╭─ Task inputs
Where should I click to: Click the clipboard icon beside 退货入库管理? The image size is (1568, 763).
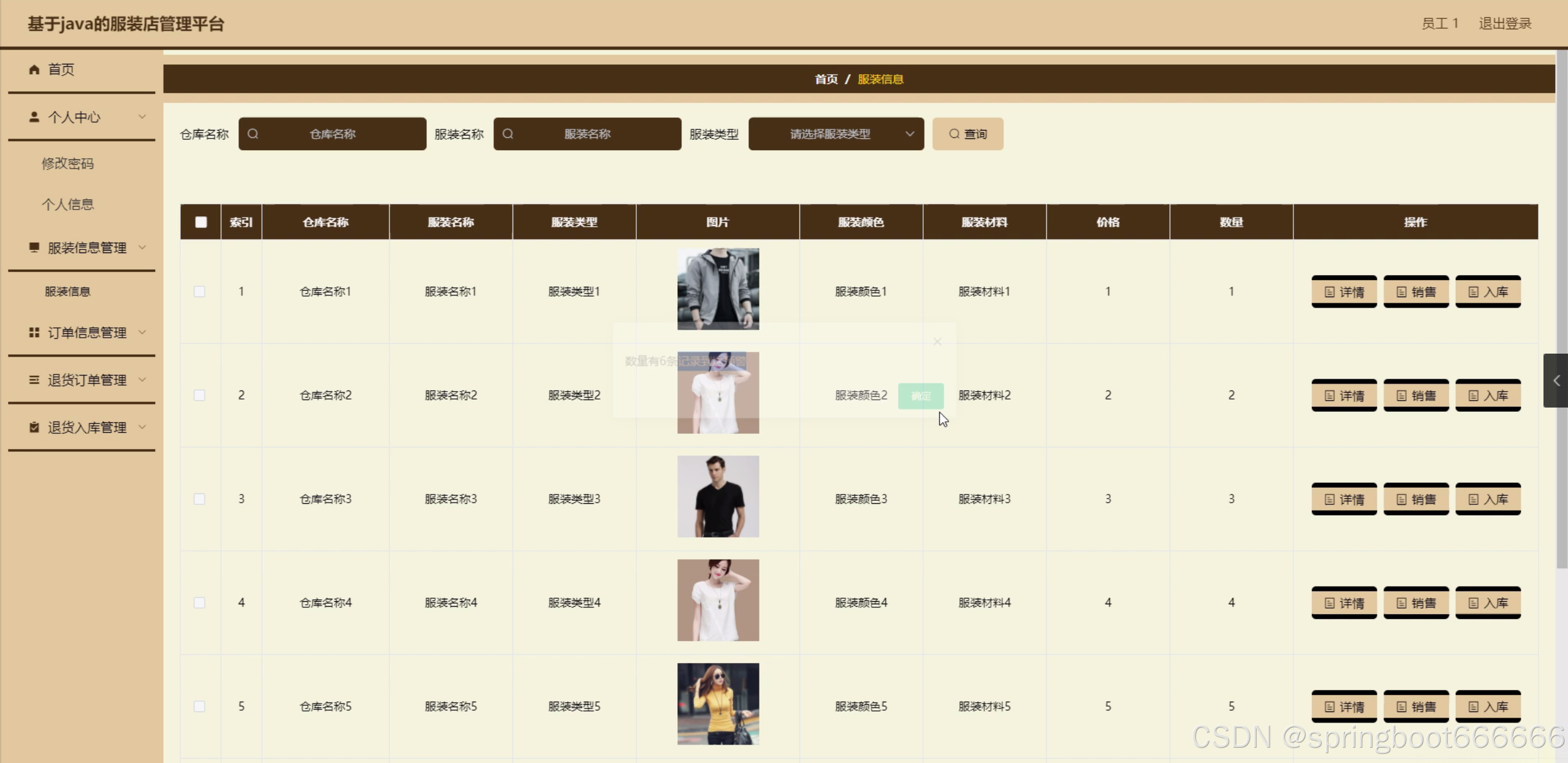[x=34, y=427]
╰─
╭─ Task inputs
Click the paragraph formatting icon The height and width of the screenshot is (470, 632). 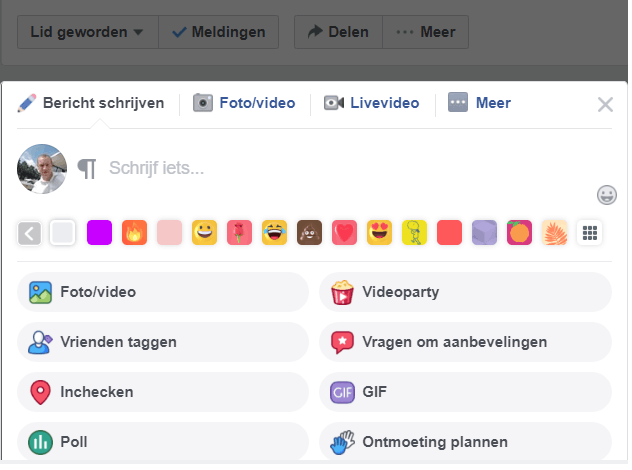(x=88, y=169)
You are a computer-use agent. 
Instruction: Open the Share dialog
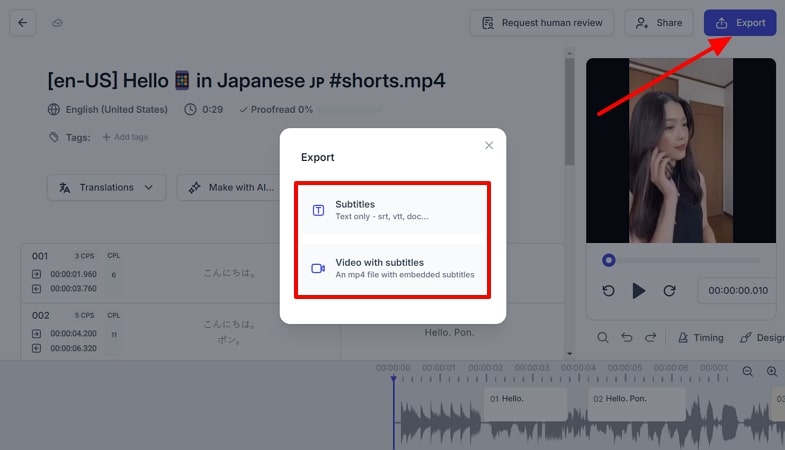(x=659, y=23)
╰─
╭─ Task inputs
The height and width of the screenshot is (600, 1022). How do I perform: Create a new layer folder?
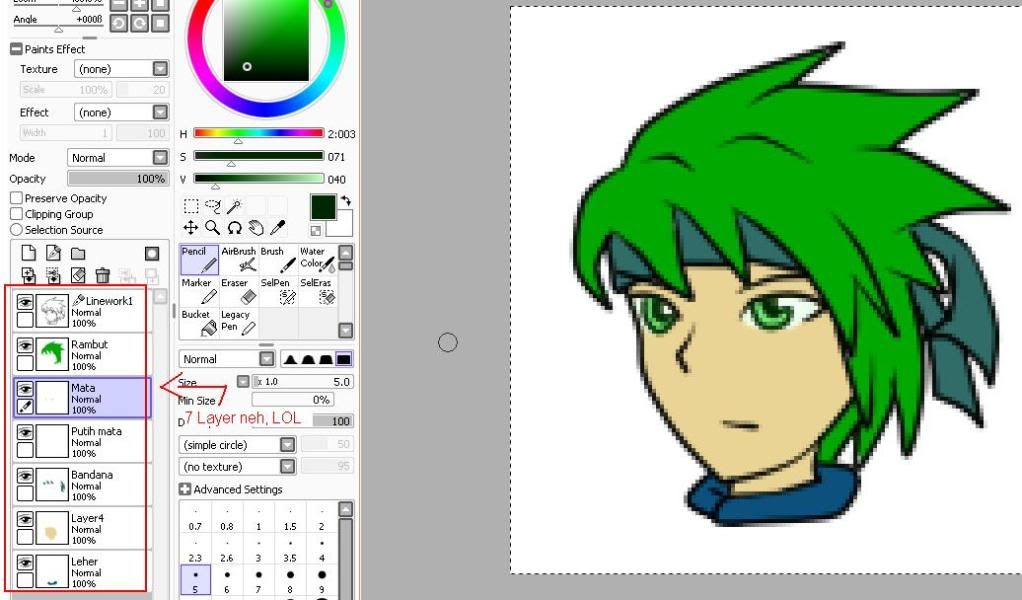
╰─
Write out again, word for word, the part of the entries that begins with the line containing "You are a computer-use agent." and ends with the line containing "(x=659, y=23)", including both of those lines. Leave the pictures out of your answer.

> [Reply]:
You are a computer-use agent. 
Instruction: Open the Share dialog
(x=659, y=23)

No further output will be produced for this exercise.